I served generous helpings of this comforting and hearty breakfast casserole with British bacon, much to my husband’s delight. If you’ve never had British bacon, you haven’t lived, my friend. It’s cut from a completely different part of the pig, and it goes through a completely different curing process. Search some out at your local British imports shop, or go to FoodIreland.com and order yourself some. Get some real Cadbury’s chocolate while you’re there.
Pumpkin French Toast
Adapted from Cooking With My Kid
Approximately 1/2 a regular Challah loaf, or 6 1″ slices
1 cup milk or half & half
1/3 cup maple syrup
1 cup 100% pure canned pumpkin
1 tablespoon cinnamon
1/2 tablespoon ginger
1/4 tablespoon cloves
powdered sugar for dusting
maple syrup for serving
Slice the challah and then cut it into quarters, about 1″ square pieces.
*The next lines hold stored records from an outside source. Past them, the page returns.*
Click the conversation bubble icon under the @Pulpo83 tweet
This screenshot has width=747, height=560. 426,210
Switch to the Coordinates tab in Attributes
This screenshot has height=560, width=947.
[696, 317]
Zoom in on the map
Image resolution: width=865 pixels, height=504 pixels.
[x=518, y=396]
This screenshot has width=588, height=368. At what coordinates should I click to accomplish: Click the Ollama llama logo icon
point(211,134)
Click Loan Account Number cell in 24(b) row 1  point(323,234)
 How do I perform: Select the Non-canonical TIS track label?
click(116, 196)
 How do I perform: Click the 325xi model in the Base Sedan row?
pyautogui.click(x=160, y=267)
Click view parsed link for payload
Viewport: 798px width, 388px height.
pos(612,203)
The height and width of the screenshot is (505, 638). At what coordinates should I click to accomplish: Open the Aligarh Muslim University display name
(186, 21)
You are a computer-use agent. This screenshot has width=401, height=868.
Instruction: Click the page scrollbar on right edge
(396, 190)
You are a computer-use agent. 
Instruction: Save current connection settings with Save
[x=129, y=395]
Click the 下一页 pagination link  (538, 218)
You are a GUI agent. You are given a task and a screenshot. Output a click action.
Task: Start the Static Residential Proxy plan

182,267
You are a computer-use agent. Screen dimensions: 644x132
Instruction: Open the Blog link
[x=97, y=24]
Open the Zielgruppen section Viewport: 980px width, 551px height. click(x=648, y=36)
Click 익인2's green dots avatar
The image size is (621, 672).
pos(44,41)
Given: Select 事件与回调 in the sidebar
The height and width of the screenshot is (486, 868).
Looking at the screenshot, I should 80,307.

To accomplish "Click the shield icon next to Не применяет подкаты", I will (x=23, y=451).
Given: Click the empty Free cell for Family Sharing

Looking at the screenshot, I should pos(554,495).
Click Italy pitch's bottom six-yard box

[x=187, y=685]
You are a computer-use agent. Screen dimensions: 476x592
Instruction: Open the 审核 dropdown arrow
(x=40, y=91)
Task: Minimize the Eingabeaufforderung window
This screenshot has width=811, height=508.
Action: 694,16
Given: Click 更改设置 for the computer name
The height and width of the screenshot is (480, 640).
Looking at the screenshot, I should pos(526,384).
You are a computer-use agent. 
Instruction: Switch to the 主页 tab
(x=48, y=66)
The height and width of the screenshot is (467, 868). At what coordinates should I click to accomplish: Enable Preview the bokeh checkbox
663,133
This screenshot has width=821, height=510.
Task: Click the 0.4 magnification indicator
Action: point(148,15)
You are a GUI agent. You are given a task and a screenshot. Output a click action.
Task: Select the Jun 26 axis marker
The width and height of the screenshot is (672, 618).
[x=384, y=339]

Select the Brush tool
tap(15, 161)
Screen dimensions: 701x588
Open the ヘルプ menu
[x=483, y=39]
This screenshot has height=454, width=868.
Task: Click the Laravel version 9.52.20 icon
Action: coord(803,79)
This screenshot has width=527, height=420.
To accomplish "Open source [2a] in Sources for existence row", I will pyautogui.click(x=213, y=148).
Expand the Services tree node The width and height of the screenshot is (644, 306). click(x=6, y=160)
Spray an 11 x 9 inch baking dish with cooking spray, then place bread chunks in dish, making a second layer when the first layer fills the dish.
In a medium bowl, whisk eggs, milk, syrup, pumpkin, and spices. When fully combined, pour the mixture over the bread chunks, covering completely, and filling any crevices.
Place in the fridge with plastic wrap to cover and protect flavors for at last 45 minutes, or overnight if you prefer.
When ready to eat, heat oven to 350F. Bake in a fully heated oven for about 40 minutes, or until the bread is browned and pumpkin mixture fully set. Cut into individual servings and dust with powdered sugar or maple syrup.